- Opening Delimiter -

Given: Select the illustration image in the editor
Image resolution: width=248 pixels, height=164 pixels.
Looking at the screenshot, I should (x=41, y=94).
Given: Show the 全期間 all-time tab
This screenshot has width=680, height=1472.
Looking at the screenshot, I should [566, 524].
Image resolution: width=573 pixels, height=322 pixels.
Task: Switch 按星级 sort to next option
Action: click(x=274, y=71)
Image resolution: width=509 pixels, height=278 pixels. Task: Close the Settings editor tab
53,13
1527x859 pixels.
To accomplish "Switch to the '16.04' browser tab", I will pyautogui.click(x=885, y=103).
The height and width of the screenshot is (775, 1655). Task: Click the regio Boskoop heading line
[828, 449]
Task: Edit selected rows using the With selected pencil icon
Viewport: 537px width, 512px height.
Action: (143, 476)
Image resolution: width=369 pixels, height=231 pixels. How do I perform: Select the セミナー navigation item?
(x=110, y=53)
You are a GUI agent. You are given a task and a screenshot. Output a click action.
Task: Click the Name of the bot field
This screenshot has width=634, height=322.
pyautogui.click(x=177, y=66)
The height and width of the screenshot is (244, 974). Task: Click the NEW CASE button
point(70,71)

- Closing Delimiter -

Each record above needs to be written out exactly, with nothing left out.

◆ **Worked solution**:
Given: Select the illustration image in the editor
Image resolution: width=248 pixels, height=164 pixels.
Looking at the screenshot, I should (x=41, y=94).
Given: Show the 全期間 all-time tab
This screenshot has width=680, height=1472.
Looking at the screenshot, I should [566, 524].
Image resolution: width=573 pixels, height=322 pixels.
Task: Switch 按星级 sort to next option
Action: click(x=274, y=71)
Image resolution: width=509 pixels, height=278 pixels. Task: Close the Settings editor tab
53,13
1527x859 pixels.
To accomplish "Switch to the '16.04' browser tab", I will pyautogui.click(x=885, y=103).
The height and width of the screenshot is (775, 1655). Task: Click the regio Boskoop heading line
[828, 449]
Task: Edit selected rows using the With selected pencil icon
Viewport: 537px width, 512px height.
Action: (143, 476)
Image resolution: width=369 pixels, height=231 pixels. How do I perform: Select the セミナー navigation item?
(x=110, y=53)
You are a GUI agent. You are given a task and a screenshot. Output a click action.
Task: Click the Name of the bot field
This screenshot has width=634, height=322.
pyautogui.click(x=177, y=66)
The height and width of the screenshot is (244, 974). Task: Click the NEW CASE button
point(70,71)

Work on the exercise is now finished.